**SOURCE TEXT:**
· · · ·

Second, advanced grid technologies can help integrate variable renewable generation, facilitating high levels of deployment of these non-emitting sources while enhancing their contribution to operating reliability and resource adequacy. For example, Solana Generating Station, a 288 MW concentrating solar facility in Arizona, uses on-site thermal storage to supply power 24 hours a day. Technologies such as demand response, energy storage, advanced metering infrastructure, distribution automation, microgrids, and smart grid management technologies can not only make renewable energy but provide protection against resource shortfalls at times of peak demand and all sorts of operating issues that threaten grid reliability.
Barriers to competition in reliability services
While advanced energy can contribute to grid reliability, existing wholesale market rules and traditional reliability planning tend to favor incumbent technologies. FERC, which oversees the reliability of the entire transmission grid and some parts of the distribution network, delegates its responsibility to maintain reliability in part to Regional Transmission Organizations (RTOs) and Independent System Operators (ISOs), which implement reliability standards and procedures approved by FERC.
FERC itself is aware that there are cost-effective alternatives to transmission investments and that “more investment in transmission is not necessarily better in all cases.” Rather, “some transmission issues can be addressed using alternatives to transmission investments, such as generation or demand-side resources, while other issues can only be addressed with transmission investment.” FERC also knows that transmission spending is on the rise in every region of the country. Yet when RTOs/ISOs address reliability issues, the default solution is to provide supplemental payments to incumbent transmission or generation operators rather than pursue these cost-effective alternatives. Under FERC Order No. 1000, RTOs are required to consider non-transmission alternatives (NTAs), including demand-side resources, before spending money on transmission upgrades.

· · · ·

**RECORDS SUPPLIED:**
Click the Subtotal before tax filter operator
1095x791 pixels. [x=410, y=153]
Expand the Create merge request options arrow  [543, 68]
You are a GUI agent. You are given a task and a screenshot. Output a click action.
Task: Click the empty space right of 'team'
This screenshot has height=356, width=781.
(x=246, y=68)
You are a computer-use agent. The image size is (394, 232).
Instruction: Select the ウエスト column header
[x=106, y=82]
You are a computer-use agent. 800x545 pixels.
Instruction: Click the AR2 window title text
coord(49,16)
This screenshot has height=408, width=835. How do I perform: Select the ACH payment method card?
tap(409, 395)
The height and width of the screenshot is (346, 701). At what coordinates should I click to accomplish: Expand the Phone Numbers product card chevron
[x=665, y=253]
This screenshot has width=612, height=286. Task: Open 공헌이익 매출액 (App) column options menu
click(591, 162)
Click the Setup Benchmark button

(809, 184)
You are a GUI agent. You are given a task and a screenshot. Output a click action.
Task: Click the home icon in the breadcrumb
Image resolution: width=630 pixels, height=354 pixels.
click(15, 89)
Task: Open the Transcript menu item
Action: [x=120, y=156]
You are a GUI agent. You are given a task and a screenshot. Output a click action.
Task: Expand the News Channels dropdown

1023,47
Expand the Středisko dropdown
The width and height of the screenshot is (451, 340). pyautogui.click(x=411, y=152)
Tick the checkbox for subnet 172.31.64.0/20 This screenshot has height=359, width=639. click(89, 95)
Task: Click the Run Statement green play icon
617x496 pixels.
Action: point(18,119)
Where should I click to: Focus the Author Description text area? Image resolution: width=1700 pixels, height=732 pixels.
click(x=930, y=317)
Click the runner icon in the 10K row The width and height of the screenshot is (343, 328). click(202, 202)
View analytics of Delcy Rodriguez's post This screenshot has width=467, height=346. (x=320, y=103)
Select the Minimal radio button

· · · ·

**SHORT EXERCISE 1:**
In the grid reliability text, rewrite the paragraph beginning "While advanced energy can contribute" as a short bulleted list that keeps its main facts.
**SHORT EXERCISE 2:**
According to the grid reliability text, what lets Solana Generating Station supply power 24 hours a day?

**COMPLETE OUTPUT 1:**
- Advanced energy can support grid reliability, but current wholesale market rules and traditional reliability planning tend to favor incumbent technologies.
- FERC oversees the reliability of the entire transmission grid and parts of the distribution network.
- FERC hands part of this responsibility to Regional Transmission Organizations (RTOs) and Independent System Operators (ISOs).
- RTOs and ISOs put into practice reliability standards and procedures that FERC has approved.

**COMPLETE OUTPUT 2:**
On-site thermal storage.